Ela sabia que tinha um longo caminho pela frente. Sozinha. A separação
era questão de tempo e via a piora do companheiro a cada dia.
A jovem ninava o cãozinho idoso feito um filho e, diversas vezes, achou
que estaria preparada para o momento da partida e da despedida. Enganava-
se.
Em sua última noite juntos, o pequeno lambeu-a duas vezes, com sua
devota obediência. Recebeu esse carinho de olhos fechados, como se
congelasse aquele momento na memória, e retribuiu. Ela soluçava baixinho,
com as lagrimas jorrando no rosto. Ele gania.

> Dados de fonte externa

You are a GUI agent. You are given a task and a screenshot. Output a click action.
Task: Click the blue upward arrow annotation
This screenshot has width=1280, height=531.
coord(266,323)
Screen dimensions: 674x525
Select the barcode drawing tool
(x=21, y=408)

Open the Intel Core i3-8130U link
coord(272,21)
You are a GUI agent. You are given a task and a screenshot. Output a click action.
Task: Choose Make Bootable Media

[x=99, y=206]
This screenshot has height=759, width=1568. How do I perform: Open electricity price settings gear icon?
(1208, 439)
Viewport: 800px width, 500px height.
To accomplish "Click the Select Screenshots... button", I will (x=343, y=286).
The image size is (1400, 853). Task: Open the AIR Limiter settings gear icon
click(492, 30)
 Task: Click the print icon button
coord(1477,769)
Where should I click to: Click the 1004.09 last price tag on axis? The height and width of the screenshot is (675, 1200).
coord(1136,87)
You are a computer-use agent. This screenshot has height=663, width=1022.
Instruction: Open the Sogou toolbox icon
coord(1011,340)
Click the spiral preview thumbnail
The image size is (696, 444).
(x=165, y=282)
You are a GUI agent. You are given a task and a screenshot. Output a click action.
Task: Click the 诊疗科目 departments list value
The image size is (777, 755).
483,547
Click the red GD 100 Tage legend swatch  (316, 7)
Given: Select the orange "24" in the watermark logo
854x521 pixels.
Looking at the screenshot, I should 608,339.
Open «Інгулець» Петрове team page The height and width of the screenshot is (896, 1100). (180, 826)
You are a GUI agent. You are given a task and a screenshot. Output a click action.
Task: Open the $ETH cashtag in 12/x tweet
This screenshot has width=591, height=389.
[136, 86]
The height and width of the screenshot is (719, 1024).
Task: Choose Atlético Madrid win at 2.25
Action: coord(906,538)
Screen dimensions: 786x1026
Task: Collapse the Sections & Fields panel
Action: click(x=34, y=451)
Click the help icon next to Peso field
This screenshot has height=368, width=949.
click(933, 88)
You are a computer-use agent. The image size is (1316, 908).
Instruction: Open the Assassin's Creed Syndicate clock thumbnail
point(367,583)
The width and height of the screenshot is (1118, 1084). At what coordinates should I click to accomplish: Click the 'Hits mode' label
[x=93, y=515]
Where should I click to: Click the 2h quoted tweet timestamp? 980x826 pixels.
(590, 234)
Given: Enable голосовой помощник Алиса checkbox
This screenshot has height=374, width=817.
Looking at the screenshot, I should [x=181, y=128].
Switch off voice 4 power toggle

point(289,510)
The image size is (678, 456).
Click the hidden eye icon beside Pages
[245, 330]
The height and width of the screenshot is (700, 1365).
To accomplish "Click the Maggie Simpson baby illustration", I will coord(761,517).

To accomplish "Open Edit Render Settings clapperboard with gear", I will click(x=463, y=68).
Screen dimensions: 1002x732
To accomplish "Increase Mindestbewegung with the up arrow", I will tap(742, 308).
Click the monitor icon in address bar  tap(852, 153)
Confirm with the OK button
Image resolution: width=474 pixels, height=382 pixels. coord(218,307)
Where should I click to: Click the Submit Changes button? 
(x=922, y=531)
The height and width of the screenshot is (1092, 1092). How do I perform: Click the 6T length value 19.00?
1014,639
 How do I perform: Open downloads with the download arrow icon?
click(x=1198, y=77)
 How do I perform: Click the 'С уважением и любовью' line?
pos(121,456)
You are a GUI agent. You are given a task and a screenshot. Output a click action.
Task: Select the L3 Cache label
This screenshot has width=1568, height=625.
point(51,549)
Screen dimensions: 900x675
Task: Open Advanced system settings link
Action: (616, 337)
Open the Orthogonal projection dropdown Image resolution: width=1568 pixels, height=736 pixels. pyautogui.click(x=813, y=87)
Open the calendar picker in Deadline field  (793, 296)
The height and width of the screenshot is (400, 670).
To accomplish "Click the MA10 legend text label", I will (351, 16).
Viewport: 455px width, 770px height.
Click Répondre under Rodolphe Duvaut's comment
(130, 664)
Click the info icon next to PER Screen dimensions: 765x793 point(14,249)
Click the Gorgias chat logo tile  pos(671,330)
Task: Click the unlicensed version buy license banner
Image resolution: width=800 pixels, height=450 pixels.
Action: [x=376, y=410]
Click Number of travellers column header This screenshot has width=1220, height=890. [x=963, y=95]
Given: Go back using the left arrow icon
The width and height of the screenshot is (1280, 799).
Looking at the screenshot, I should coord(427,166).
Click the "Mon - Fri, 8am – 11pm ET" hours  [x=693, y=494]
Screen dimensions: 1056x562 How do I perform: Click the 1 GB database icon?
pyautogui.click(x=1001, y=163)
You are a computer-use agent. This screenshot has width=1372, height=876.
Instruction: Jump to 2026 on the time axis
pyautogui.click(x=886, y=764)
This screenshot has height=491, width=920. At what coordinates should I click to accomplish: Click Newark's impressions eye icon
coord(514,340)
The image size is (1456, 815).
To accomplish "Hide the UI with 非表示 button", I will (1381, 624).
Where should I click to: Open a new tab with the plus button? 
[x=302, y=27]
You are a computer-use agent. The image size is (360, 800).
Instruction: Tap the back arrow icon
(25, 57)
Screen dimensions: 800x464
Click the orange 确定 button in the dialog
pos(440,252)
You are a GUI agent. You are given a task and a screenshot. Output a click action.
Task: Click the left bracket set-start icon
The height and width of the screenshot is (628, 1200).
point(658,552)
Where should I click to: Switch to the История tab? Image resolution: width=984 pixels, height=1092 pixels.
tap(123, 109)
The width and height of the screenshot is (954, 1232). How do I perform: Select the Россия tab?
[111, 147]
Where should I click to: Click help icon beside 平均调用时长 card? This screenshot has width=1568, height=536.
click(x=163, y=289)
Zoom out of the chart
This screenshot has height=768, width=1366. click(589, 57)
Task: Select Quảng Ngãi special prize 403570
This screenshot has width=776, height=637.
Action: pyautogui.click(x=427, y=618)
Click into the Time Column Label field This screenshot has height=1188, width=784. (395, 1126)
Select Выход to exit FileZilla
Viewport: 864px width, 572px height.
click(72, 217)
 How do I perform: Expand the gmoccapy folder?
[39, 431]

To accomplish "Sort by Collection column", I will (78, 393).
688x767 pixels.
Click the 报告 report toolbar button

O cão ainda abanava o rabo fracamente, sua forma de sorrir em tom de
súplica e fazer crer que sua vida não deveria ser abreviada.
Mas, aquele dia ensolarado trouxe a dor agonizante da iminente perda e
não havia mais o que fazer. Os órgãos internos não respondiam, e a
sobrevivência era questão minutos, horas, ou, com milagre, dias. Precisava
descansar.
Ele poderia então correr novamente pelo campo, comer doces,
hambúrgueres, roer ossos gigantescos e latir para os gatos que ousassem
cruzar a janela. Ela o encontraria um dia, talvez, em outra existência, ou no
mundo vindouro. Faria visitas diárias ao “Céu dos cãezinhos” e renderia eterna
homenagem ao “Anjo de quatro patas” que cruzara sua vida.
E o coração parou e quase que o dela também. Aquela menina sentiu
sua dor mais autêntica. Rasgou o peito com uma força hercúlea, esbravejou,
questionou o Criador por precisar levá-lo. Inundou o corpo e a alma com suas
lágrimas e se entregou à dor.
Hoje, quando anda pela casa, ainda desvia dos locais em que ficavam
os brinquedos, os ossinhos, os pratinhos de comida, mesmo que não estão
mais lá, nem nunca mais estarão. Vê um igual a ele de coleira na rua e,
estarrecida, não resiste à tentação de acarinhá-lo, como se, de certa forma,
tentasse encontrá-lo, em vão, em outro ser.
De vez em quando encontra um pelo escondido atrás de um cômodo, ou
aguça sua memória com sensações táteis e pega na caixinha escondida no
fundo do armário alguns dos rastros que ficaram pela casa. Insuportável
incredulidade de encarar o eterno vazio.